Drei Umfrageteilnehmer erklärten, sie würden keine Werbemaßnahmen durchführen – und dementsprechend auch keine entwickeln. Bei allen anderen kreiert entweder der Inhaber gemeinsam mit den Mitarbeitern die Werbemaßnahmen (38 %) oder tut dies alleine (37 %). Etwa 14 Prozent beauftragen dafür abgestellte Mitarbeiter. Einige wenige engagierten dafür eigens eine Werbeagentur bzw. arbeiten mit ihrer Kooperation zusammen.

In der Praxis zeigen die Umfrageteilnehmer, dass sie das ABC der Marketingmaßnahmen durchaus beherrschen. Sie greifen auf die komplette Palette der Maßnahmen zurück, die der Apotheke werbetechnisch zur Verfügung stehen: Flyer und Handzettel setzen 81 Prozent der Antwortenden ein, jeder Zweite schaltet Anzeigen in der regionalen Presse bzw. macht Außenwerbung, etwa auf Plakaten. Mehr als jeder Vierte nutzt die sozialen Medien, häufig genannte Elemente sind zudem Schaufensterwerbung oder auch Werbeansagen im Supermarkt.
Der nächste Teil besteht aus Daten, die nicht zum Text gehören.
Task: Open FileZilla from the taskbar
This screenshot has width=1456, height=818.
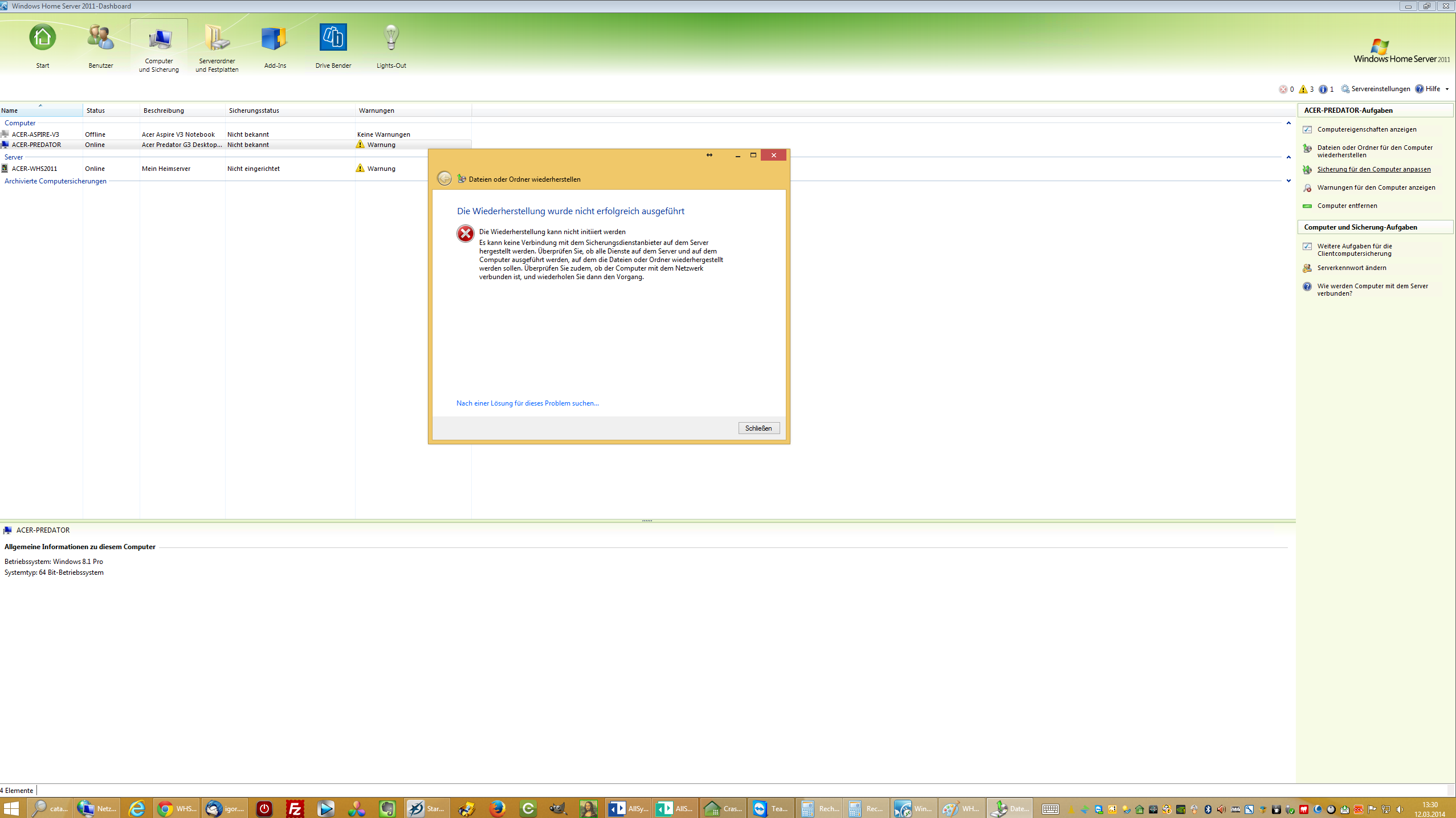Action: tap(295, 808)
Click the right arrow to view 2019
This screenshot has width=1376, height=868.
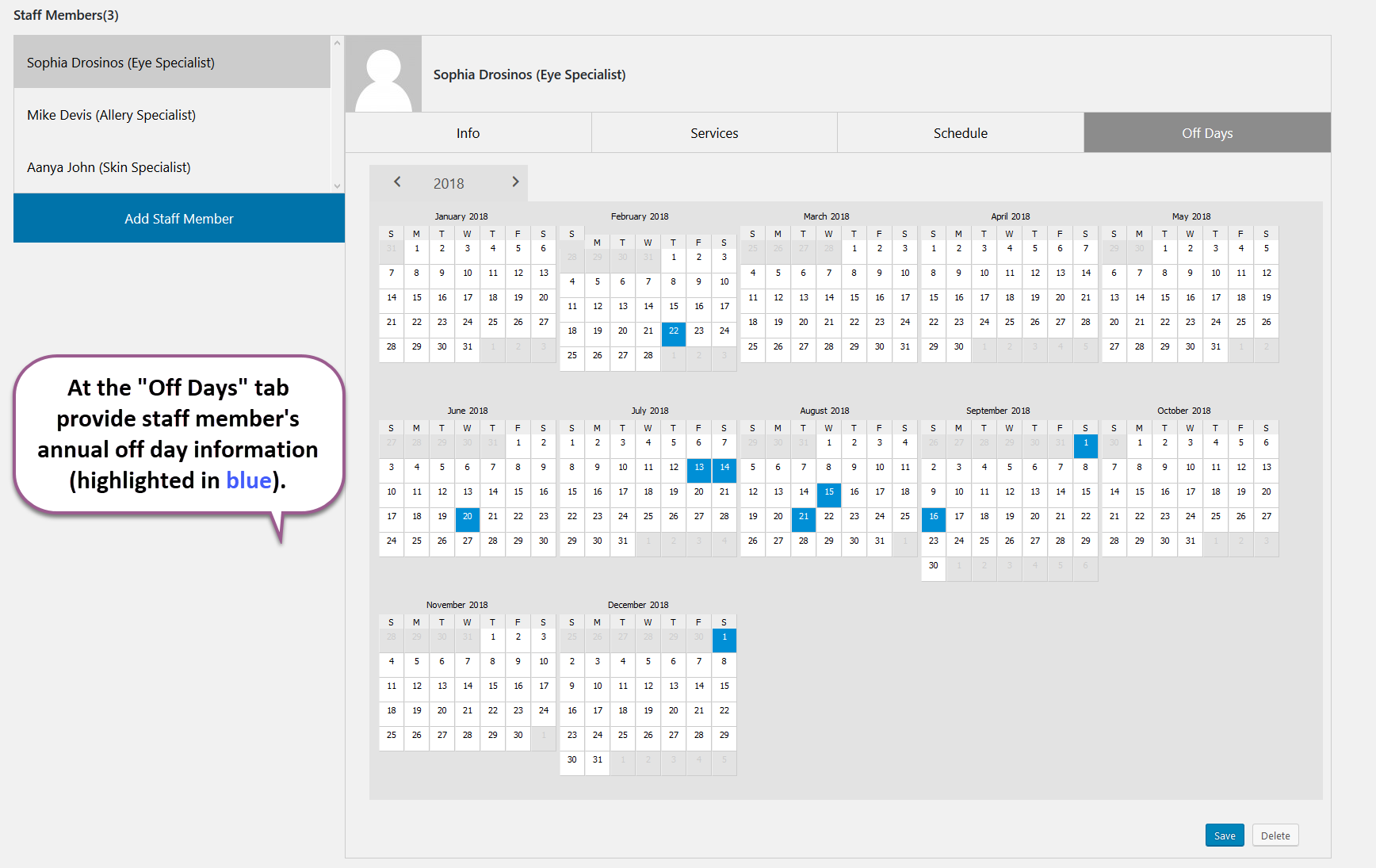click(515, 182)
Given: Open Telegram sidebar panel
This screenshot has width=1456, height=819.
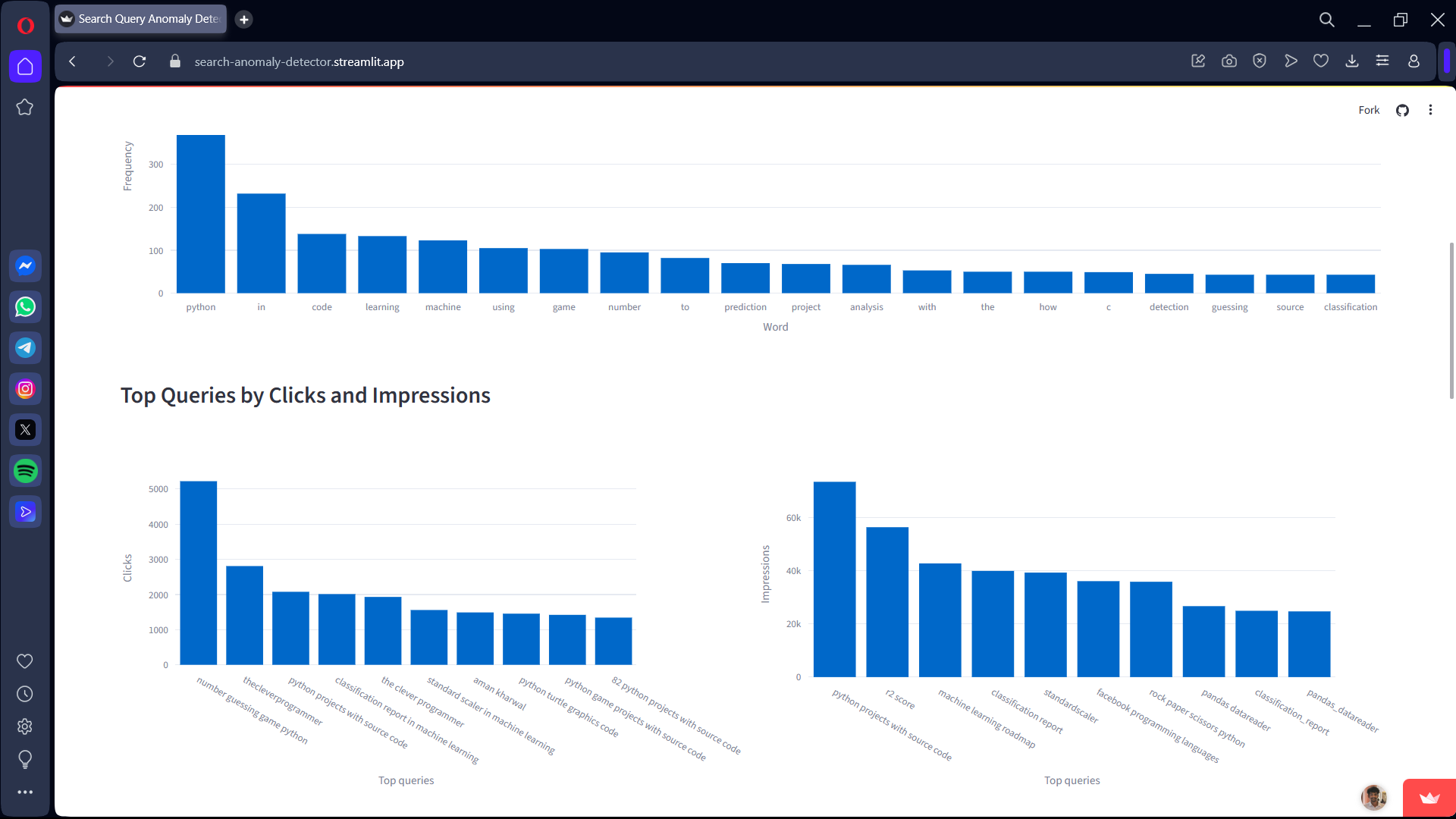Looking at the screenshot, I should 25,348.
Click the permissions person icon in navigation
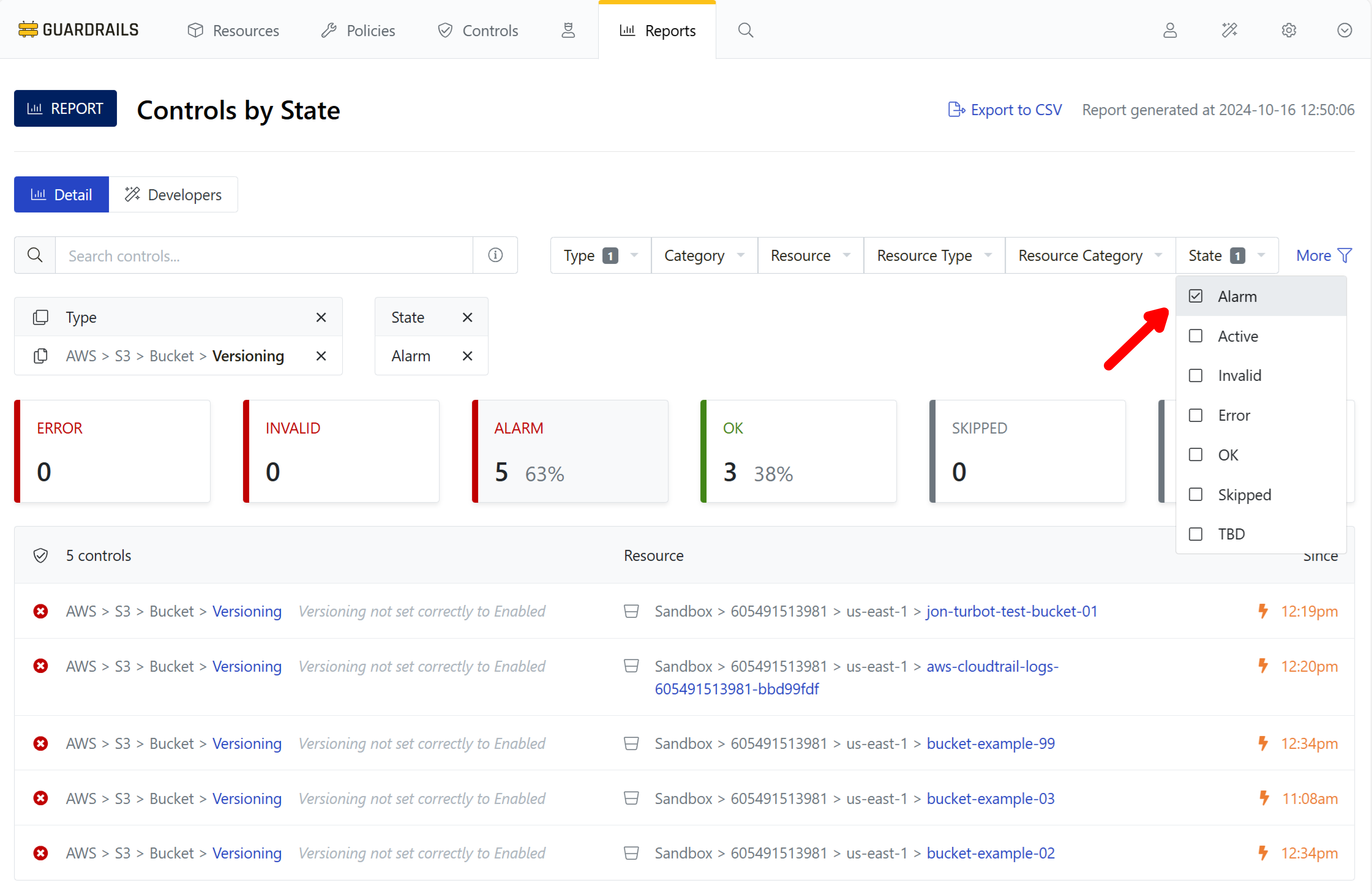This screenshot has width=1372, height=894. [568, 30]
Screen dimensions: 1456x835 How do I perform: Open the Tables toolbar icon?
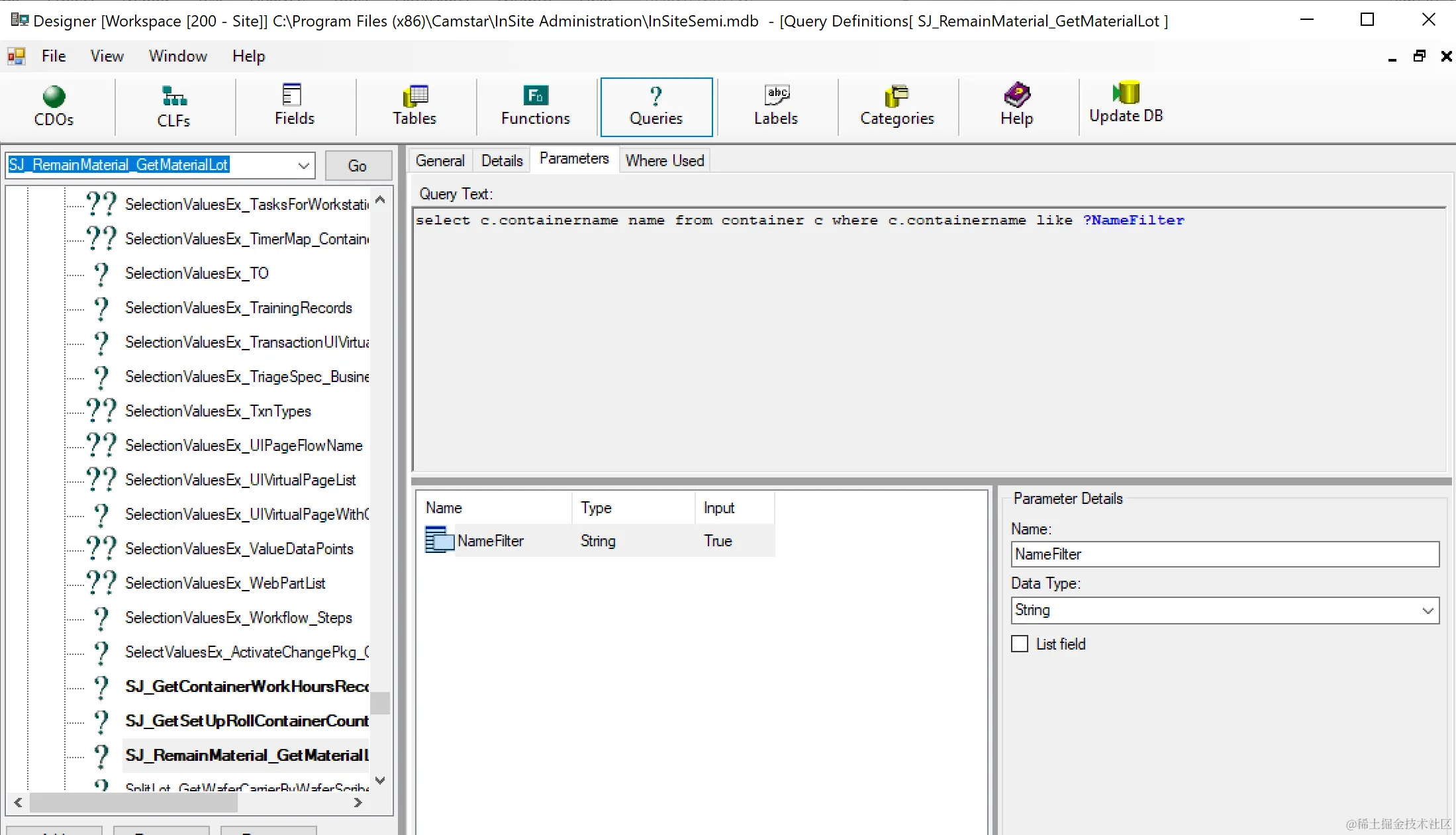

Den Schwerpunkt setzen die Teilnehmer dabei auf das Bewerben von Aktionen (73  %), gefolgt von Preiswerbung (47  %) sowie Imagewerbung (46  %).

Geplant wird kurzfristig

Was die Planung der Werbemaßnahmen angeht, zeigen sich die Umfrageteilnehmer ebenfalls als Profis: Fast jeder Zweite plant die Werbung in einem kurzfristigen Zeitraum (bis zu 3 Monate), etwa jeder Vierte plant mittelfristig (bis zu 6 Monate), Nur wenige planen ihre Werbemaßnahmen spontan und oder ein Jahr im Voraus.

Pragmatisch sind die Teilnehmer im Umgang mit der Budgetplanung. So erklärten knapp zwei Drittel, sie würden so viel investieren wie für die Einzelmaßnahme nötig ist, 27 Prozent errechnen das Budget für jede Werbemaßnahme neu, ein Ganzjahresbudget legen nur knapp zehn Prozent fest. Während eine Teilnehmerin anmerkt: „keine Werbung, keine Ausgaben“, bringt es eine andere folgendermaßen auf den Punkt: „Wer nicht wirbt, um Geld zu sparen, der versucht auch, die Uhr anzuhalten, um Zeit zu sparen.“

Mit der Analyse hapert es

Angesichts all dieser Professionalität erstaunen dann doch die Antworten auf die durchaus relevante Frage „Wie analysieren Sie die Wirkung Ihrer Werbung?“. Während immerhin jeder Zweite gezielt seine Zahlen analysiert, jeder Fünfte seine Kunden persönlich befragt und ein Zehntel der Antwortenden diverse Befragungsmethoden einsetzt, tut mehr als jeder Dritte gar nichts.